Random thought about the Marine-shooting-the-terrorist controversy: Does anyone remember one of the subplots of the WWII movie Saving Private Ryan?
I do. If you recall, the task force sent to find Private Ryan captures a surrendering German soldier. Most of the group want to shoot him, but the translator says “no” and begs Captain Miller to let the German go, which he does. Later on, the same German soldier ends up rejoining the Wehrmacht and killing Captain Miller. (The translator kills the German this time, though he is, again, surrendering.)
Was this a depiction of a war crime? Probably. However, I remember everyone in the theater shouting, “Hell, yeah!” or thereabouts.
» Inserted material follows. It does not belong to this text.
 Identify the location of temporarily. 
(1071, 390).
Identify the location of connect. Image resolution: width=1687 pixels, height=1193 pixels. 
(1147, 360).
What’s changed? Here's what: it’s okay for folks to live vicariously through celluloid warriors, but when real ones make tough decisions—not totally out of revenge, as in the movie, but for practical and situational purposes—it’s a little too tough for the squeamish to take. By the way, if you *are* squeamish, you might not want to know what the real-life military man went through to get him to the point in which he found himself on that fateful day in the Fallujah “mosque.”
Note to MSM: the marine did not shoot a prisoner!
UPDATE: Holy Moly! A Corner- and an Instalanche! Welcome, but know that there is some dispute as to how the pertinent scenes in Saving Private Ryan occurred. After some personal fact-checking, there will be an update to the original post, one way or the other.
Additionally, according to some interpretations of the Geneva Convention, the "insurgents" in the room *were* prisoners because they were presumably unarmed. I think, however, that an injured enemy who has shown a willingness to blow himself up and take his foes with him does not fall into the unarmed category. This, of course, is where the real and the practical overrule the technical.